# Need help converting this aquarium!



## JackieJones9008 (Dec 17, 2013)

I bought this aquarium used but as you can see the top is missing pieces and the tank itself is quite large and can easily house 2 or more adults.. I need some ideas on what to use and what to do to make a divider and make a top so that there will be two separate doors. The tank itself is 22" tall and 19 1/4" at its widest point. If I can't divide it properly so that I'm sure my Ts can't get to each other I may just look into buying some communal ones to put in this huge tank!  Any advise will be much appreciated! Thanks everyone, in advance!


----------



## Disquiet (Dec 17, 2013)

That's a sweet looking tank!  I wouldn't attempt dividing it though..  Dividing tanks usually makes achieving separate climates very difficult, and in the case of an irregular tank like this one, dividing isn't really practicable anyway.  IMO you can't divide horizontally in a way that is 100% safe for the tarantula underneath, and if you split it vertically, 8.5" and change isn't quite wide enough (especially if it's only at one point and not uniform).
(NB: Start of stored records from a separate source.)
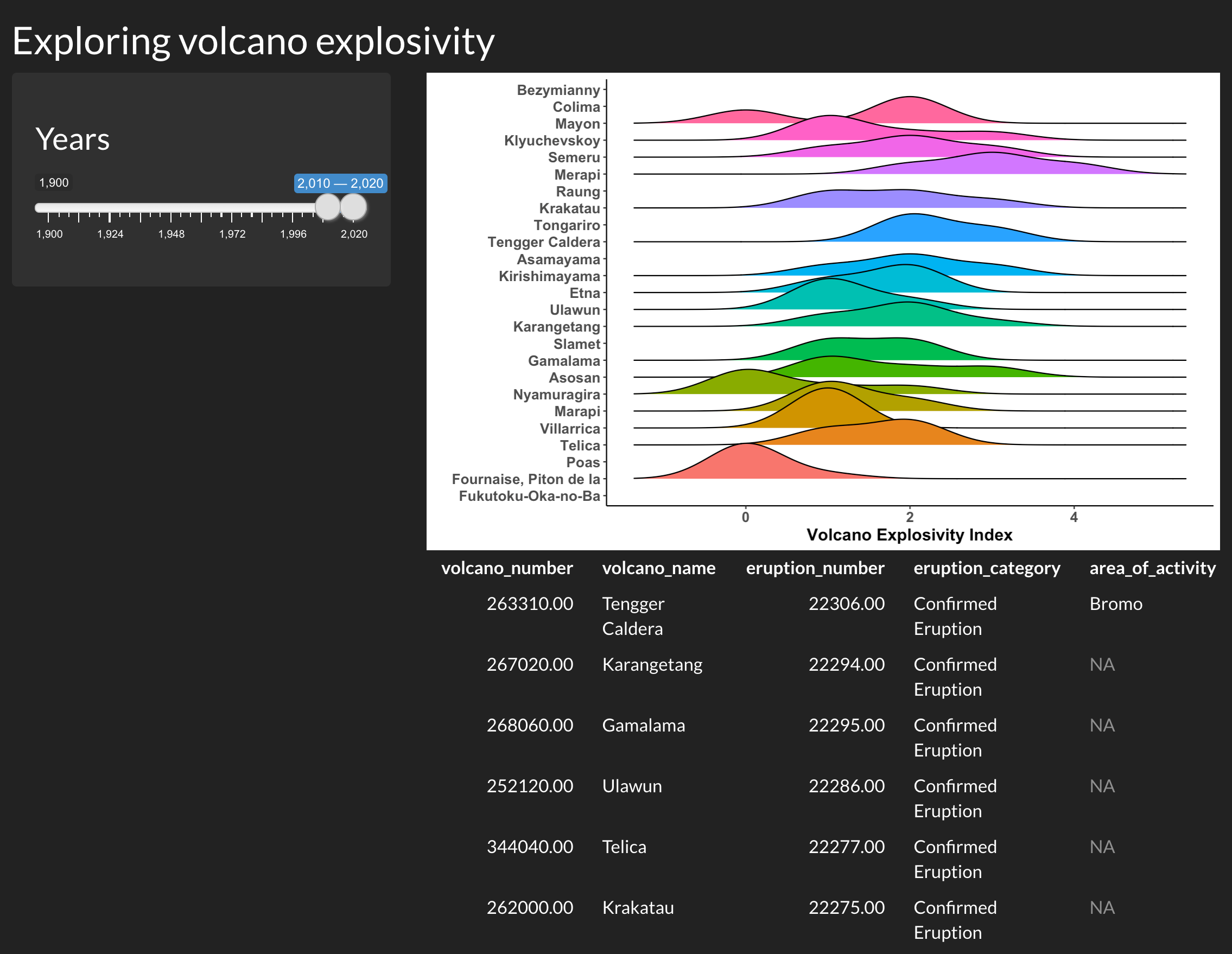1232x954 pixels.
Task: Click the area_of_activity column header
Action: 1152,568
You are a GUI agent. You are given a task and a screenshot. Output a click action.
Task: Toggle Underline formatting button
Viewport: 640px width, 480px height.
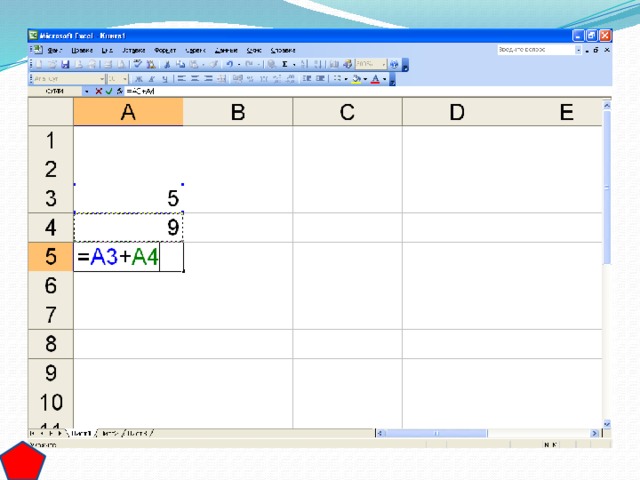[x=164, y=78]
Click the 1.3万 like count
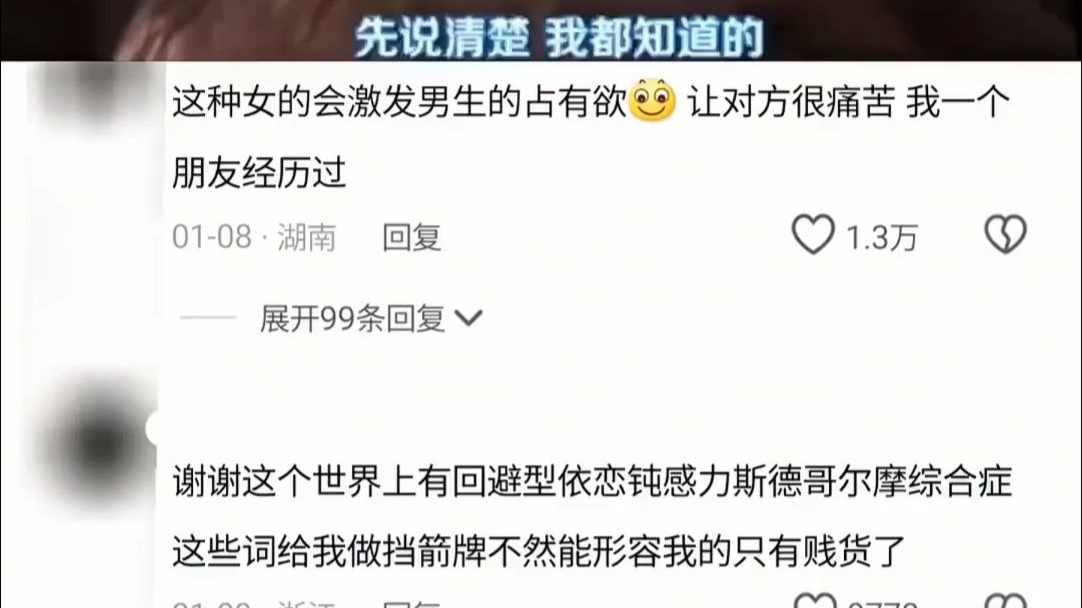The height and width of the screenshot is (608, 1082). coord(882,238)
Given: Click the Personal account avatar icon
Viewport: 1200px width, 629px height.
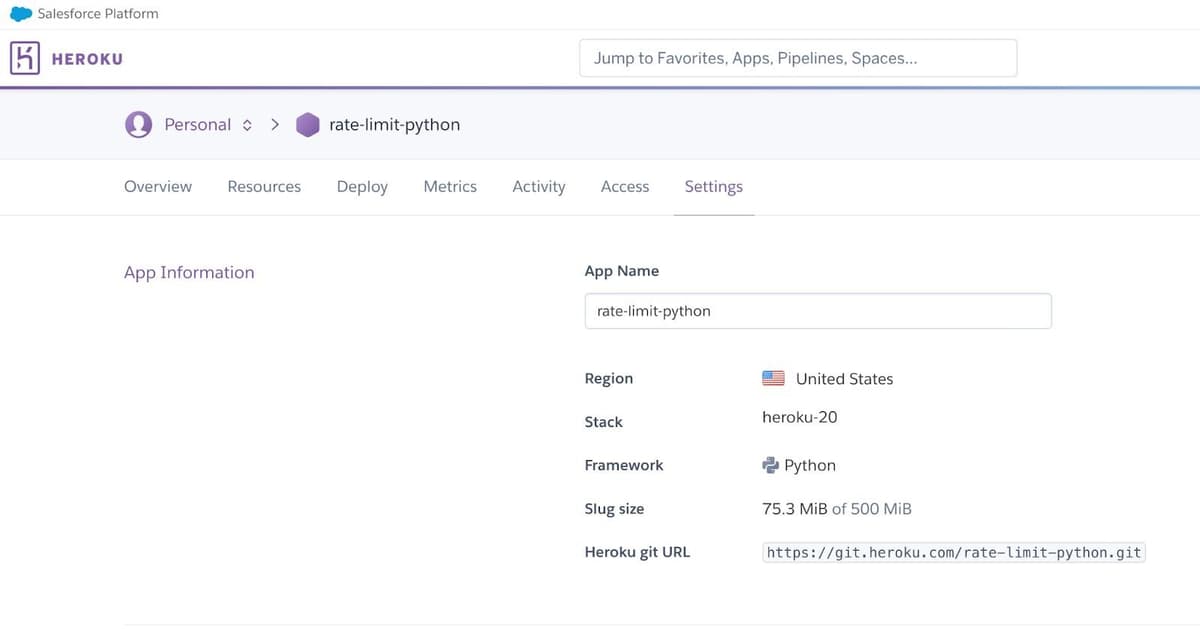Looking at the screenshot, I should [x=138, y=124].
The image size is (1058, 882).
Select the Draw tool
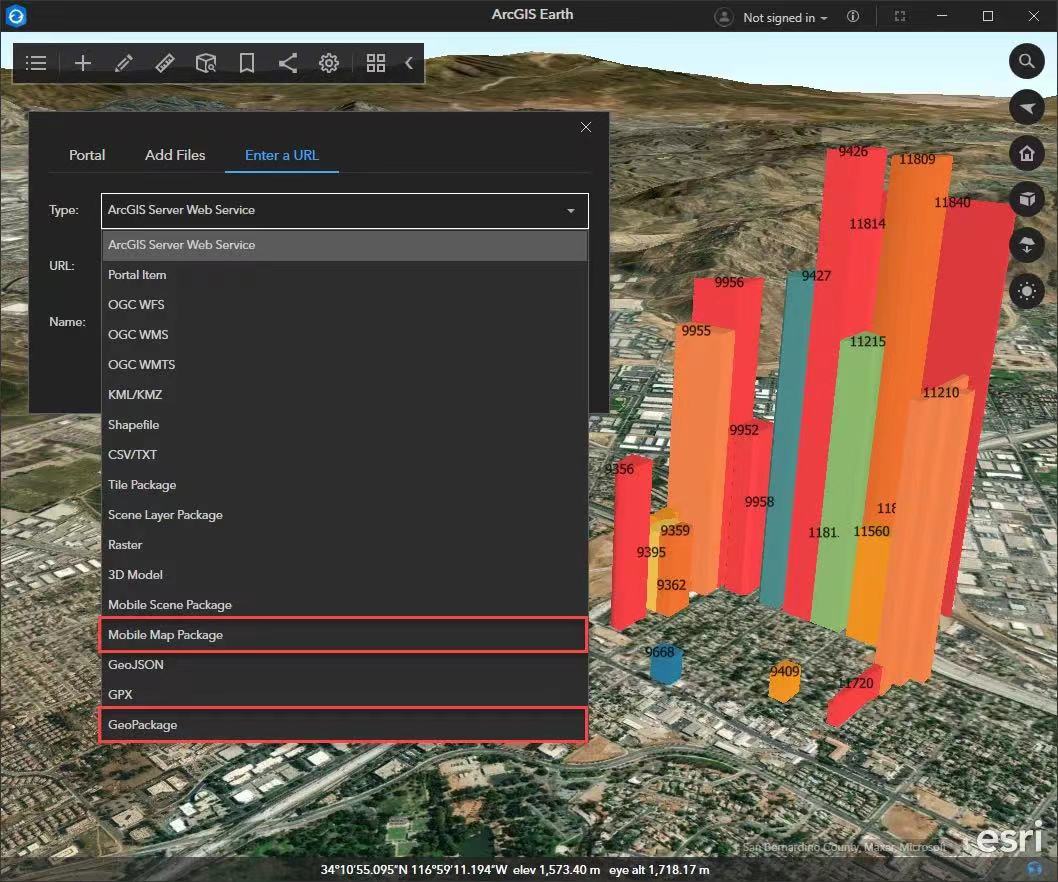click(x=124, y=63)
You could "use" up the extra space by adding extra substrate, plants, and other eyecandy.  You could even do a live vivarium--they usually work best when the tarantula has more space than it can use.  Either way, that tank is perfect for a large arboreal specimen, I'm pretty jealous!


----------



## JackieJones9008 (Dec 17, 2013)

I planned to divide vertically right in the middle, definitely looks like there would be enough space to do that and still house 2 adults arboreals. The very front and back of the glass is flush so I won't really have a problem there. Its the top that's getting me. I bought some thick plexi-glass and tried to cut it to fit but the box blade I was using just wasn't getting the job done for me. I'm going to have to find some type of power tool! What I have in mind is cutting the plexi-glass to fit the top perfectly, cutting that piece directly in the middle and installing a hinge so that the tops can open inward and up towards each other. That way I can open each independently so I don't risk contact between the two. I plan to put 2 Avic Avic in there, one in each obviously. The tank is 19 1/4" wide at the widest points (the points all the way left and all the way right). So that's almost 10" each.... You wouldn't believe I only paid $30 bucks for it!!!


----------



## Disquiet (Dec 17, 2013)

JackieJones9008 said:


> The tank is 19 1/4" wide at the widest points (the points all the way left and all the way right). So that's almost 10" each....


  I looked back at your pics and see now that it is perfectly hexagonal, for some reason I thought it was an oblong version and quite a bit narrower.  Have you considered a communal?

As for cutting plex, I've been told you can do it with a table saw using a fine-toothed blade--provided that you don't attempt to cut all the way through, just score and snap.  You can score it manually too, but you need a special tool like a glass cutter, I don't believe a regular utility knife will, er, cut it.

_Edit: Looking back at your pics again, why not divide down the middle of the existing top, score an inch or two off the smaller side, and then add hinged doors like the ones you described?_


----------



## shebeen (Dec 18, 2013)

What are you going to do for ventilation?  Personally, I'd fill it 2/3 full of a sand/clay mix, make a screen top for it and turn it into the ultimate Desert Hairy scorpion enclosure.  Might even place a 2 liter soda bottle in the center to keep the tunnels near the glass.


----------



## JackieJones9008 (Dec 18, 2013)

I have considered communal, but only as a last resort. After reading on it a little I've came to the conclusion its a pretty risky thing especially for me considering I'm very new to the hobby. I'm going to contact a glass cutting store today and see about either having the plexi-glass cut or purchasing and having actual glass cut to fit. The existing piece is glass so I can't merge the plexi-glass with that piece and it look nice like I want.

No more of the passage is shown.